The Blood-brain Interface regulates systemic signals of pulmonary inflammation to the CNS

Michelle Erickson, Ph.D.


Research Biologist, VA Puget Sound Healthcare System, Seattle, WA, USA

Research Assistant Professor, Department of Medicine- Division of Gerontology and Geriatric Medicine, University of Washington, Seattle, WA, USA



Background.  The blood-brain barrier facilitates bidirectional communication between the CNS and periphery, and thus is an interface for neuroimmune interactions. The lungs are constantly exposed to the external environment through breathed air, which includes pathogenic microbes and environmental toxicants that can cause pulmonary inflammation. Emerging work in Taiwan, Mexico, The United States, and Europe suggests that exposure to air pollution, such as ozone, may increase risk for cognitive decline and Alzheimer’s disease. This presentation will cover aspects of lung-brain communication in which the blood-brain barrier may contribute to ozone-induced CNS dysfunction.

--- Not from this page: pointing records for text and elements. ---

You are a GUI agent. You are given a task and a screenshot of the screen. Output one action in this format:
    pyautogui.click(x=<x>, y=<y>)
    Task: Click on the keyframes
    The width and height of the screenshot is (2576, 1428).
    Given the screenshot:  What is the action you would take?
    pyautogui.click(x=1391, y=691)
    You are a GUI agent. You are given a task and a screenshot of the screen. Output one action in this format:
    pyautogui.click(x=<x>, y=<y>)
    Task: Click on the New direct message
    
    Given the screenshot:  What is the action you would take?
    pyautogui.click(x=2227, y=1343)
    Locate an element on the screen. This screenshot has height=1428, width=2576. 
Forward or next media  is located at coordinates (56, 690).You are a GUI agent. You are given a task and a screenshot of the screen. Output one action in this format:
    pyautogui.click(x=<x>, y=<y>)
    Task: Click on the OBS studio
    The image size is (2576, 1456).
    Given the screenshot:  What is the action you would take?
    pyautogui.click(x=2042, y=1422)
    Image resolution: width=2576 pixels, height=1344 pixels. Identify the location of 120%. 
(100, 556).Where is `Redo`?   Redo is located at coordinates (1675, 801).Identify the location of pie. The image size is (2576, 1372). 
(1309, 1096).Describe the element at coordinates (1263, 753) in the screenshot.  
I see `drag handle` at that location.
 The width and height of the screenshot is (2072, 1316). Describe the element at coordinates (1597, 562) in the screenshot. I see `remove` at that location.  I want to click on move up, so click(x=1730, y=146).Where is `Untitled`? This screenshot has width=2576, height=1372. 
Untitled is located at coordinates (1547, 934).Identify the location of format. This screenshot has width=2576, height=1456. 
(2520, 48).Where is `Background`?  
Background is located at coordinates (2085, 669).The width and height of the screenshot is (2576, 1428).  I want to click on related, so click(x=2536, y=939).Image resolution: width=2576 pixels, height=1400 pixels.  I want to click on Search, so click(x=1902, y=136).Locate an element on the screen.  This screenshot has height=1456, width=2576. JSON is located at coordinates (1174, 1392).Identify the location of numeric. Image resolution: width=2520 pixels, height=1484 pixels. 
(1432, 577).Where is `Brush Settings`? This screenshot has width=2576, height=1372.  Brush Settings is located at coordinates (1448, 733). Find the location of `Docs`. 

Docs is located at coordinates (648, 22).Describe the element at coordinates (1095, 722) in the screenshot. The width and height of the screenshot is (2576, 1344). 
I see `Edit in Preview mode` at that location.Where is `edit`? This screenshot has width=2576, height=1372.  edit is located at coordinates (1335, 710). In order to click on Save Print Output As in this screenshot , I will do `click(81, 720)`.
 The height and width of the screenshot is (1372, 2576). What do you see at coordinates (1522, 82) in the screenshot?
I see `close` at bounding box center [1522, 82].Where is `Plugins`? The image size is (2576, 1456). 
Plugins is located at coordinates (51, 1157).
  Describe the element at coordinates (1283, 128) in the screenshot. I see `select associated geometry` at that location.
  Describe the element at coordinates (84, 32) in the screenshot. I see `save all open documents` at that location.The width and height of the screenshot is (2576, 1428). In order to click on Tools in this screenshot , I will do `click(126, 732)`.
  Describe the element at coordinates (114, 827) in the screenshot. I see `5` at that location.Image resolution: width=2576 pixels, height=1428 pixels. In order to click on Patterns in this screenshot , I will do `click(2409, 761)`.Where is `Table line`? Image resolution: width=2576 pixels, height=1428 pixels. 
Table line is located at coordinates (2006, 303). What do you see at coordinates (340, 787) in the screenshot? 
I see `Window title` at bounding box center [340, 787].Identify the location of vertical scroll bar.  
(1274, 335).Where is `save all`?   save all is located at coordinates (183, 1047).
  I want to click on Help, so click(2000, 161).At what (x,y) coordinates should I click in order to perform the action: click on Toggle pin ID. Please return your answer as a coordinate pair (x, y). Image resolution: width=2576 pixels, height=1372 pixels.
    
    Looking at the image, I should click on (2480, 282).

Method.  Female Balb/c mice were exposed to ozone concentrations ranging from 1-3 parts per million for 4 hours, which promotes an inflammatory response in the lung that is comparable to humans exposed to ozone at environmentally relevant concentrations.  Concentrations of cytokines, chemokines, and serum amyloid A were measured in blood, brain, lungs, and liver using bead-based multiplex assays, ELISAs, or immunoblots. Pulmonary inflammation in bronchoalveolar lavage was assessed by Hemacolor staining.   Transport of 125-I-labeled serum amyloid A across the blood-brain barrier was measured using multiple-time regression analysis. 


Result.  Ozone exposure significantly increased serum amyloid A levels in lungs, blood, liver, and brain. However, ozone did not induce proinflammatory cytokine response in blood or brain. Serum amyloid A levels in blood significantly correlated with pulmonary inflammation.  We found that ozone did not induce upregulation of serum amyloid A mRNA in brain, but that both hepatic acute phase isoforms of serum amyloid A could cross the intact blood-brain barrier.  


Conclusion. Emerging data suggest that serum amyloid A could contribute to neurological conditions such as Alzheimer’s disease and depression.  Our work suggests that serum amyloid A could be an important mediator of CNS dysfunction in response to ozone-induced pulmonary inflammation.